Poco después de la muerte de papá le dije que podía venir a visitarme cuando y cuanto quisiera, y sabiendo su interés y curiosidad por la tecnología lo conminé a emplearla para contactarme. Pronto hizo lo propio y una noche, cuando estaba yo comenzando a dormir, en mi celular sonó solito un archivo de audio de broma muy simpático que algún amigo me había enviado tiempo atrás con motivo del Día de la Madre. Era el tipo de vaciladas que a papá le habrían gustado recibir y enviar del modo como hizo el lapso que usó la computadora. Sospeché la causa, pero no hice caso. Minutos después, el mismo audio volvió a sonar; entonces percibí con toda claridad a papá (a mis muertos no los veo o escucho, los presiento) y charlamos y recordamos anécdotas y contamos chistes y reímos, como reí esta mañana cuando caí en cuenta de su broma. Es más seguro que eso sea y no un lúgubre aviso de alguna pena por enterarme.

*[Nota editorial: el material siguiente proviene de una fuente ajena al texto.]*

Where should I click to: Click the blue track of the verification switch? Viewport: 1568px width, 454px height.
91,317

A pocos días de la muerte del creador del realismo mágico, luego de presenciar una luna enrojecida, escribo esto y dudo. Lo narrado aquí no es propiamente un cuento ¿o sí? ¿Dónde queda la frontera de ese país fantástico, mágico en que las mariposas amarillas transportan levitando a la memoria a su morada de olvido y la realidad?

En 1998 decidí escribir la novela sobre la historia de mi genealogía, pero es tiempo que no trazo ni una línea. Sólo he acumulado apuntes de investigación, datos. Hacia 2002 leí una novela alrededor de este tema, La Lágrima. Historia de una familia que bebía de los vientos, escrita por Ignacio Gómez-Palacio, que me cimbró. Muy cercana en algunos aspectos a mi familia, la familia en que se centra la historia narrada en esa novela situada en Michoacán (de donde también es parte de mi familia materna) experimenta entre otras cosas cómo los alacranes precedidos de mariposas negras anunciaban horrorosamente el final de alguno de los miembros. Quién me hubiera dicho que me sucedería algo semejante; no lo habría creído, pero pasó especialmente con los decesos de mis familiares maternos.

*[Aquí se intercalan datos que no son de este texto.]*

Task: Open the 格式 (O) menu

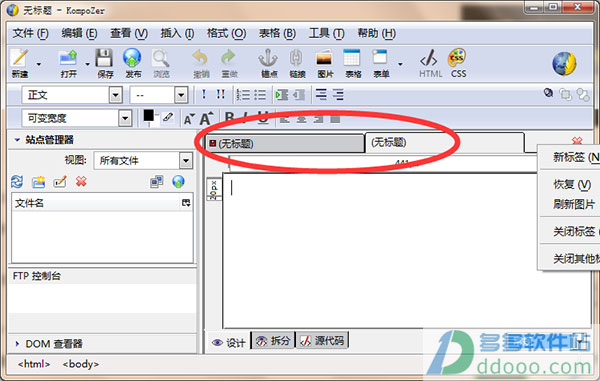Action: tap(226, 34)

En 2013 al fin me decidí a leer Cien años de soledad. Me sentí con la madurez suficiente para apreciar la novela de Gabriel García Márquez de quien ya había leído otras obras y esta aguardaba en la estantería desde los años setenta del siglo veinte.

Tras leer este libro más me he detenido en la empresa de escribir la novela de mi genealogía. Temo caer en lugares comunes, imitar involuntariamente al genio colombiano porque también en mi historia familiar hay mucho de realismo mágico. Sé por dónde empezar, pero no por dónde transitar.

¿Y si fue Gabriel García Márquez quien pateó mi lecho como una especie de enviado para sacudirme, mi personal Melquiades para sacarme del marasmo y evitarme ser un remedo del Coronel Aureliano Buendía, o como José Arcadio perder la cordura y morir atado al tocón del jacarandá en mi jardín y que está pendiente de que ponga manos a la obra en tallar el torso inscrito en la suave madera; porque tengo tanto manuscrito por leer y escribir?

Tendré que esperar al próximo espanto para saber qué quiere de mí ahora mi soledad.